-- What this task involves --
Lines from the entries below that hold "agent" form the answer; copy all of them.

-- Record extracts --
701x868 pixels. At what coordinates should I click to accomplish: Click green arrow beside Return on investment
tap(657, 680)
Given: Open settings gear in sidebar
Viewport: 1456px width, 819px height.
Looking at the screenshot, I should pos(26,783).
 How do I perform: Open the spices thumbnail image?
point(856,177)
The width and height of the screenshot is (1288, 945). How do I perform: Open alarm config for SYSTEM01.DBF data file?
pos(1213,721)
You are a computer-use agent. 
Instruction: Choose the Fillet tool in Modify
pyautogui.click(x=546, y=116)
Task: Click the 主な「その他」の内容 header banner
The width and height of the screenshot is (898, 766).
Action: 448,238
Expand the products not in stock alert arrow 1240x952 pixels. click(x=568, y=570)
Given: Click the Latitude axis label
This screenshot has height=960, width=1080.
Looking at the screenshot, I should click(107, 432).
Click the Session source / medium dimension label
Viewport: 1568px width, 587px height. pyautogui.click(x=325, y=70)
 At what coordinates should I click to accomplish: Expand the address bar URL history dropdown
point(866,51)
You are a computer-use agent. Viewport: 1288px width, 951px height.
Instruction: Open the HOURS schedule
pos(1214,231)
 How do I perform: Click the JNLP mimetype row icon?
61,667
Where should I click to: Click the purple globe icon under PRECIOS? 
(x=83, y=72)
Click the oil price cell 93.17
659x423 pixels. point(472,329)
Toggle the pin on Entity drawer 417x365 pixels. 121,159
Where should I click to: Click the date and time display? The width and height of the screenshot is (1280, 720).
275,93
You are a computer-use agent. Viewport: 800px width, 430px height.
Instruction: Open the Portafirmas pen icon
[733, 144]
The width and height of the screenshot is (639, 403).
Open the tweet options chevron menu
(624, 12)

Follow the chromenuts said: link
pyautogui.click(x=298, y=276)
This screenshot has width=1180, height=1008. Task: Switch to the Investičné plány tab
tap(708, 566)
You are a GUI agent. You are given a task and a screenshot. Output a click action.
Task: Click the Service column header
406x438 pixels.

-- Result of this task --
You are a computer-use agent. 
You are a computer-use agent. Viewport: 1288px width, 951px height.
You are a computer-use agent. Viewport: 800px width, 430px height.
You are a GUI agent. You are given a task and a screenshot. Output a click action.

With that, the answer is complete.